It’s Labor Day weekend and school’s about to start. Have you finished your summer reading yet? No? Well I can help you with the SparkNotes (do they still have those?) for a current industry read called Spin Sucks: Communications and Reputation Management in the Digital Age by Gini Dietrich.
The good news for all you procrastinators is that it’s a quick read, fewer than 150 pages, and it’s easy to scan for the information that interests you most. Want to know more about how Google’s algorithms have evolved from “Panda” to “Penguin”? Check out Chapter 2. Curious to know what constitutes high-quality content, you’ll find that on page 35. How does SEO work? Flip to page 114.
But for me, the most important message of this book is revealed in the first chapter. That’s where Dietrich debunks one of the biggest PR myths – that somehow through distraction, smoke and mirrors or hocus pocus -- otherwise commonly known as “spin” -- companies can trick their customers into loving their products.
While “sex” may be what sells, it doesn’t last. Dietrich gives loads of examples where the scandalous, provocative, outrageous, and unconventional win public attention every time. (Case in point, today’s Boston Globe top headline was all about the most scandalous scandal of all time: “Deflategate!”)
But the idea that the attention-getting headlines can somehow build or sustain brand value is a false notion. No amount of headlines will help a product or service that doesn’t pass muster.
We’ve all heard the old (misguided) adage: “Any PR is good PR.” Ms. Dietrich rightly points out that, in fact, the only good PR is PR that builds good, old-fashioned trust with customers, the kind that is forged over time and made of real, concrete experiences. Now, those experiences don’t have to be boring, white bread experiences – they just have to be true to the ethos of the company and its brand value.
An example Dietrich gives is an online recipe database called Foodily. Foodily found a way to engage its customers, not by trying to prove how great its recipe database is, but by inviting people to share their favorite mealtime memories. They created an experience that was about the customer, giving them a reason to interact with the company and other customers that was simple, real and valuable, with no strings attached.
Another important point Dietrich hits on early in the book is the value of studying fiction writing to help tell company stories. She’s not advocating making up stories, but rather employing the formula of fiction to engage an audience. Stories are human beings’ natural way of sharing information. But it’s important to know what makes a good story. An idea, Dietrich tells us, isn’t enough to make a story. We need to enhance it with themes and concepts that challenge us intellectually and emotionally.

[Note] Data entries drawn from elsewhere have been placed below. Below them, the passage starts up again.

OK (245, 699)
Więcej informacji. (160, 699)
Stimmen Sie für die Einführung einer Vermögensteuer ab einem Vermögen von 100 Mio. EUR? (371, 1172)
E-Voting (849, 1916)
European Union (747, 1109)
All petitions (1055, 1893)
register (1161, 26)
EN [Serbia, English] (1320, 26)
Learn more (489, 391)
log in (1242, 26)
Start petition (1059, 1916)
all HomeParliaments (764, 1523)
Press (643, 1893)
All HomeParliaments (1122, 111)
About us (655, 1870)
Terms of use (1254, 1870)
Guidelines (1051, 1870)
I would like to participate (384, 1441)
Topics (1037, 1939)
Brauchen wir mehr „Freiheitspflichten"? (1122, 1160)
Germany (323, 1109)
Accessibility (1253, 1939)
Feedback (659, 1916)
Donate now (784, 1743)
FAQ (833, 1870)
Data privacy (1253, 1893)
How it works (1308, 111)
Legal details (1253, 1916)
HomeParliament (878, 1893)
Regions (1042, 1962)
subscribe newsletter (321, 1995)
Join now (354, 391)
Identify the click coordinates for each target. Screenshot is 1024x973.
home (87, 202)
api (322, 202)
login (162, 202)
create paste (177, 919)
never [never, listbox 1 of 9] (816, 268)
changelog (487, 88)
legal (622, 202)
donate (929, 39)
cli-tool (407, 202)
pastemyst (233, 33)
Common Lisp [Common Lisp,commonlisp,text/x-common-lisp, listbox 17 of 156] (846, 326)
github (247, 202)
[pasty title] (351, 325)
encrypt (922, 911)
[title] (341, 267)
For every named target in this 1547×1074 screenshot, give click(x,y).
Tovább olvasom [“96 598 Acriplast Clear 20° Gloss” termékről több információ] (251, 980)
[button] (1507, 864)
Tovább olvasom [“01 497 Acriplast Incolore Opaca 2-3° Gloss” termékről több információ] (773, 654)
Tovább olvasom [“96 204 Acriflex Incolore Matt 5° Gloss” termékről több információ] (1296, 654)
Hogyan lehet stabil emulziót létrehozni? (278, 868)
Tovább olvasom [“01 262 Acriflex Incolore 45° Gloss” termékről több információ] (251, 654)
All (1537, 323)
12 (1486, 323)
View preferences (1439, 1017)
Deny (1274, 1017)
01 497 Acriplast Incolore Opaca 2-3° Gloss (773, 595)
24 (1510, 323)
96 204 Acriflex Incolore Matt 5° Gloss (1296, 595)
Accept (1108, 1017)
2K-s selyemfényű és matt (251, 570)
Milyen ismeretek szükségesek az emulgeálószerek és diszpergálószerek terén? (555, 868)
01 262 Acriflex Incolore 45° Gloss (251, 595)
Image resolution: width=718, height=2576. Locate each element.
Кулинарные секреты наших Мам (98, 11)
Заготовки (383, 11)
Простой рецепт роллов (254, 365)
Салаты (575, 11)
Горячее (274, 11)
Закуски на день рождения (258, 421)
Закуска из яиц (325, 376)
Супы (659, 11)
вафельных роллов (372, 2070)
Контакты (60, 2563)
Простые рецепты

For example, no one really cares about a new car model, but make it a car model that puts its employees and customers on the side of sustainability and social causes, and now we’re talking. The story is enhanced by pointing to opposing forces determined to defend the status quo. Suddenly the story is about the struggle for innovation that can transform our world and our role in that struggle. That’s not spin, that’s just good storytelling that helps the audience understand why they should care.
In the end, as Dietrich’s book serves to highlight, the public nature of our digital world will ultimately decide a company’s story, revealing its true colors, so one might as well stick to those colors and avoid fading through repeated spin cycles.